Yeah, if only that were true.
As I learned throughout the next few humbling hours, driving a front wheel drive small-engined car on wet gravel and dirt is as similar to driving a rear wheel drive V8 on pavement as, well…fine, I really don’t have an analogy here, so let’s settle on “Nothing all at like one another” and move on with the point:
Driving a FWD car in general is completely the opposite of what your finely-honed-through-donuts-in-abandoned-parking-lots-with-an-old-muscle-car instincts would expect.

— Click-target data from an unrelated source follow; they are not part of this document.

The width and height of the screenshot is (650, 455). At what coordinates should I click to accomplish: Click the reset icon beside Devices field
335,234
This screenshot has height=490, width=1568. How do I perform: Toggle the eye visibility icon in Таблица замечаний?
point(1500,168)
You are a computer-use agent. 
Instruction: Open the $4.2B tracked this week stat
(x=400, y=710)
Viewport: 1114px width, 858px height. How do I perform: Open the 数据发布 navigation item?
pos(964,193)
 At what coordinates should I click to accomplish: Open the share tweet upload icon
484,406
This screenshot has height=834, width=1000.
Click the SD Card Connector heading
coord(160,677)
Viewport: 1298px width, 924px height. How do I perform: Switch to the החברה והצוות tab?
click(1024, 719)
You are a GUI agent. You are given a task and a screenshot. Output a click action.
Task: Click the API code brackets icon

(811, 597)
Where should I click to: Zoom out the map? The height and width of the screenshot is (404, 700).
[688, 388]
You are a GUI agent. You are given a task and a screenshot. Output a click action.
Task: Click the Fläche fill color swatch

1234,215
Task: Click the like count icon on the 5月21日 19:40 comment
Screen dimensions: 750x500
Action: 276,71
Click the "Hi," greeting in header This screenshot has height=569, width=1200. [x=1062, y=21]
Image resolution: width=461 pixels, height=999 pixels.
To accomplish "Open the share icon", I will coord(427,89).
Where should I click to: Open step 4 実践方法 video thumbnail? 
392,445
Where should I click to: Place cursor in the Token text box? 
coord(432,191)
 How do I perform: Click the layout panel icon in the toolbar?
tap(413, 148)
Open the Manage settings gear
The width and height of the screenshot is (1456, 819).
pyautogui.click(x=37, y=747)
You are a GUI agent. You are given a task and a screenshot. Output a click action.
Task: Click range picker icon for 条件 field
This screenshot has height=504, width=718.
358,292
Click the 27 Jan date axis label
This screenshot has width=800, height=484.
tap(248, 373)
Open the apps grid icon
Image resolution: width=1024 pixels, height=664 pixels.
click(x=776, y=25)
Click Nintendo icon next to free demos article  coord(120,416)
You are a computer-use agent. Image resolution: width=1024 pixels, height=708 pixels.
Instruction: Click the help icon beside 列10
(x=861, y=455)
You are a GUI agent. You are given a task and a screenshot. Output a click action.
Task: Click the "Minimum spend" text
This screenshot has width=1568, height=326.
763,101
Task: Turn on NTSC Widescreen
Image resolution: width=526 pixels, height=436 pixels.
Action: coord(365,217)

Here’s a quick example to prove my point:
– You’re in a traction circle and the car begins to understeer. Easy to correct with a bit of throttle input and perhaps some steering input, right?
Wrong.
With the front wheels asked to perform double duty of both steering and power output, understeer is the name of the game, and adding more throttle input will reduce the amount of traction the front tires have, creating yet more understeer. So, you left-foot brake, modulating the brake input to kick out the rear, effectively steering with your left foot. Oh, and you’re on mud, so any input you make is delayed.
As the Team O’Neil instructors so kindly informed us, there are typically two types of drivers that they see: Stabbers and Lifters. Stabbers are those drivers with a left foot like a light-switch: On or Off. Perfect for a clutch, not so great for left-foot braking, where you really need a foot like a dimmer switch (Oh hey, part of Dave’s brain that forms analogies! Welcome back!). Meanwhile, Lifters are people that lift the throttle when the car oversteers past the desired point, a bad habit of those that drive RWD vehicles.
Being a “special” kind of person, I was blessed with both Stabber and Lifter traits thanks to zero talent and my decade-plus of G-body ownership. While I didn’t put the car in the woods, there were a few close calls as I began to unlearn every bad habit I had developed over the years, which is the point of the class.
As Tim O’Neil explained to us, he has participants start in a FWD vehicle BECAUSE it runs counter to what is intuitive to most drivers, forcing you to concentrate on what the car is doing and think about how to make it go where you want. While I’ll admit fighting this at first, at the end of the day I found myself thinking about where I wanted that little Fiesta to go and what input (Gas, brake, or steering) I needed to get it there. Sometimes I even succeeded.
Oh, and I totally did a better Scandinavian Flick than Lohnes, which is all that really matters.